Hi Mark. Coincidentally I was just reading about that design. I'll be very interested to see your machine in action.
I'm not really up to speed on how they work in the case of broken taps, maybe you can explain the fundamentals? Do you size the plunger (wire or electrode thingy?) to be a certain % of the embedded tap body? For example, let say I broke a 3mm tap [0.118"]. Would you make the wire, say 0.0.090" diameter so it burns the center core of the tap body but doesn't affect the threaded portion to preserve the tapped hole condition? And then what, the outer thread remnants still clinging are weak so you can pick them out? Does the EDM know any difference between a dissimilar parent material? For example HSS tap stuck in aluminum part, could you burn a larger hole through both steel tap & aluminum part simultaneously like 4mm [0.157"] like to prepare it for a tapped permanent plug?
For a case in point example of attempted broken tap removal in aluminum using often recommended alum solution, my example here.

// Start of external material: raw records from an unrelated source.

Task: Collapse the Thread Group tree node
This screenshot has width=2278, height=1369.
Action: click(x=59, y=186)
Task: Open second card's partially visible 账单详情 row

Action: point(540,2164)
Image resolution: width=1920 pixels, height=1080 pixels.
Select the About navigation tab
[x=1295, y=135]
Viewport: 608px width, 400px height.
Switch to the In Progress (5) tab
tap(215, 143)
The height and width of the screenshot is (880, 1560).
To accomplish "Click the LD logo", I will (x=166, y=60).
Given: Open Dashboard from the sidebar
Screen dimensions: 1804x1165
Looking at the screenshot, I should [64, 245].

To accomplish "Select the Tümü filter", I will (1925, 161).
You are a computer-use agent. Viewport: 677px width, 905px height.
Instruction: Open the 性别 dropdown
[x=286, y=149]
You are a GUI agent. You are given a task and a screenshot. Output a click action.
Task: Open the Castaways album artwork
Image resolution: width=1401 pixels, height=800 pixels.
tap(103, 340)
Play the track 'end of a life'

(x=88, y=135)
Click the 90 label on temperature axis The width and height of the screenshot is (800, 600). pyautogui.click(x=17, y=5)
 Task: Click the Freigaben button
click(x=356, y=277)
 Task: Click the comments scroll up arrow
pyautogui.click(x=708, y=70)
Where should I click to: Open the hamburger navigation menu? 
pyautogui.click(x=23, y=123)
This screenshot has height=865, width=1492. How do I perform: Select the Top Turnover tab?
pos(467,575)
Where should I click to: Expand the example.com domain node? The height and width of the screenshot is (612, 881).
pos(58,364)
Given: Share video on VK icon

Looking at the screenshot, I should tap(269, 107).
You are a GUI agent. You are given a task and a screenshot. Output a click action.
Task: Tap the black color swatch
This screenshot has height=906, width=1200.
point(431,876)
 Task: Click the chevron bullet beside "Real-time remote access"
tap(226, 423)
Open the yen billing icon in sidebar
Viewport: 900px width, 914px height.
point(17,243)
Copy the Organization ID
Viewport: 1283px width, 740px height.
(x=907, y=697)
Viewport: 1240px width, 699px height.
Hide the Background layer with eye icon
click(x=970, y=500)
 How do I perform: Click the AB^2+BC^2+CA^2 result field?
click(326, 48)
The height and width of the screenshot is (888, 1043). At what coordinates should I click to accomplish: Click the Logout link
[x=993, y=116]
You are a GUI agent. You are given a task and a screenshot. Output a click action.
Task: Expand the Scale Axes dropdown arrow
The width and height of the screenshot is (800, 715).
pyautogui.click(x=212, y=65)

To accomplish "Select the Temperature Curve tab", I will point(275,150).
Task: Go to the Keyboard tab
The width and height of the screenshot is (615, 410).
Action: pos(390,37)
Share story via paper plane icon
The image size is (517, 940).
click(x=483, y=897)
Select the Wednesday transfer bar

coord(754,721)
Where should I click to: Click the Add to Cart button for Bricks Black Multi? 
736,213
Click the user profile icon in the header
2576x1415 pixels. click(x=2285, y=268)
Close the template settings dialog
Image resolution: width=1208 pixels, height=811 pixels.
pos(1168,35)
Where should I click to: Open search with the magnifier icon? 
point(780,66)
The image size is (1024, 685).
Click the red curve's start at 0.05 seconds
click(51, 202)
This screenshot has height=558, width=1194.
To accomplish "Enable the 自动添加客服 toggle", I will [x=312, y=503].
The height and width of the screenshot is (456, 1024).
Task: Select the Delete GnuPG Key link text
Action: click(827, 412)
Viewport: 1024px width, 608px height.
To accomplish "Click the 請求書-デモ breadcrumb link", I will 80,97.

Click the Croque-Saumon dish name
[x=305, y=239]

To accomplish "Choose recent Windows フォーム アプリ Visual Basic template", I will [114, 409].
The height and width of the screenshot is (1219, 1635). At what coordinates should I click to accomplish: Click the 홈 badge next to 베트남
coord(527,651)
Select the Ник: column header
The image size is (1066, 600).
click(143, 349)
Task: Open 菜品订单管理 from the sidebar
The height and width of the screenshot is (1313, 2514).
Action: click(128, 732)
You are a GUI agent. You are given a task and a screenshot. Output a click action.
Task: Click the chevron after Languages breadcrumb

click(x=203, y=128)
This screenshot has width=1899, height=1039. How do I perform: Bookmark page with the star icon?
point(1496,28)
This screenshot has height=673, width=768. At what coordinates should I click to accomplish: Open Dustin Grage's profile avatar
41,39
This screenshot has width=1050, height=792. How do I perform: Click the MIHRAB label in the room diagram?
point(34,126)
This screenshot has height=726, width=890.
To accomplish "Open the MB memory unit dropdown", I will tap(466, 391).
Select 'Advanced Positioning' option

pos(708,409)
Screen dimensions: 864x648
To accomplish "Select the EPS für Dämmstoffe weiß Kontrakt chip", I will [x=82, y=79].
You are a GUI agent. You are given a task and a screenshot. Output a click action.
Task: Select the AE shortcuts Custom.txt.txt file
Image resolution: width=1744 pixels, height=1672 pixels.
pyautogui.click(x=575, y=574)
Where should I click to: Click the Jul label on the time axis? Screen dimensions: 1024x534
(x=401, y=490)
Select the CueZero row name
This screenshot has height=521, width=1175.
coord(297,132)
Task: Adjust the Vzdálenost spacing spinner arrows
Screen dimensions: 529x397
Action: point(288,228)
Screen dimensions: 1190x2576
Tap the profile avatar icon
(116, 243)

http://www.homemodelenginemachinist.com/showthread.php?t=26470
It didn't end well for whatever collection of reasons as mentioned in the post, despite cases where alum appeared to work for others. It's behind me now. I concluded it was entirely due to incorrect tapping head depth setup. But I think it would be wishful thinking that I'll never see another broken tap one day. For kicks I tried drilling out the tap with a carbide ball end mill. It sure didn't like gnawing on the top of it. I didn't want to ruin an expensive EM on a remedial experiment & thought a carbide drill would have to be precisely centered without wandering, so called it quits. I was coming to the conclusion maybe a high speed grinding spindle with abrasive bit pecking mode could take it down a million shavings later.